*** Opening Data supplied ***

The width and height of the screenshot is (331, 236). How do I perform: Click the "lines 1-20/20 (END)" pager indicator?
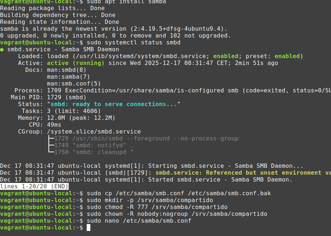pos(34,186)
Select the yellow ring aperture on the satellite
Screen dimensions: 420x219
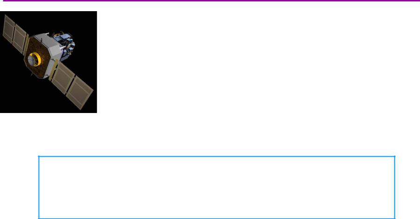pyautogui.click(x=35, y=59)
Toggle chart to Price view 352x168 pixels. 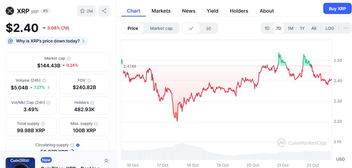pos(133,28)
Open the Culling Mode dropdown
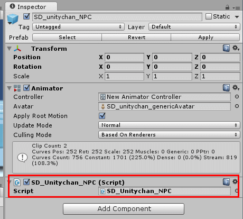 click(169, 135)
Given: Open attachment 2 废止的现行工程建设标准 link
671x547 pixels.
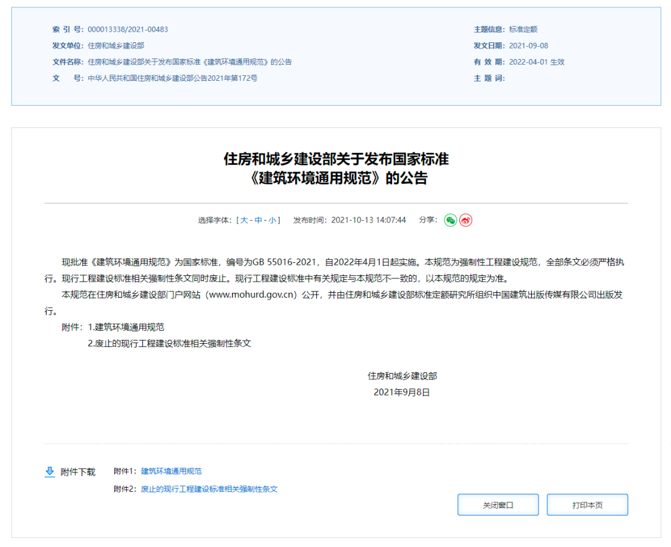Looking at the screenshot, I should (x=209, y=489).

*** Closing Data supplied ***

*What the exercise asks*: Reproduce verbatim, and only, the lines starting at the one that contains "Open the Culling Mode dropdown" and ending with the final line of the records; leave out the pictures.

*Worked solution*:
Open the Culling Mode dropdown
 click(169, 135)
Given: Open attachment 2 废止的现行工程建设标准 link
671x547 pixels.
Looking at the screenshot, I should (x=209, y=489).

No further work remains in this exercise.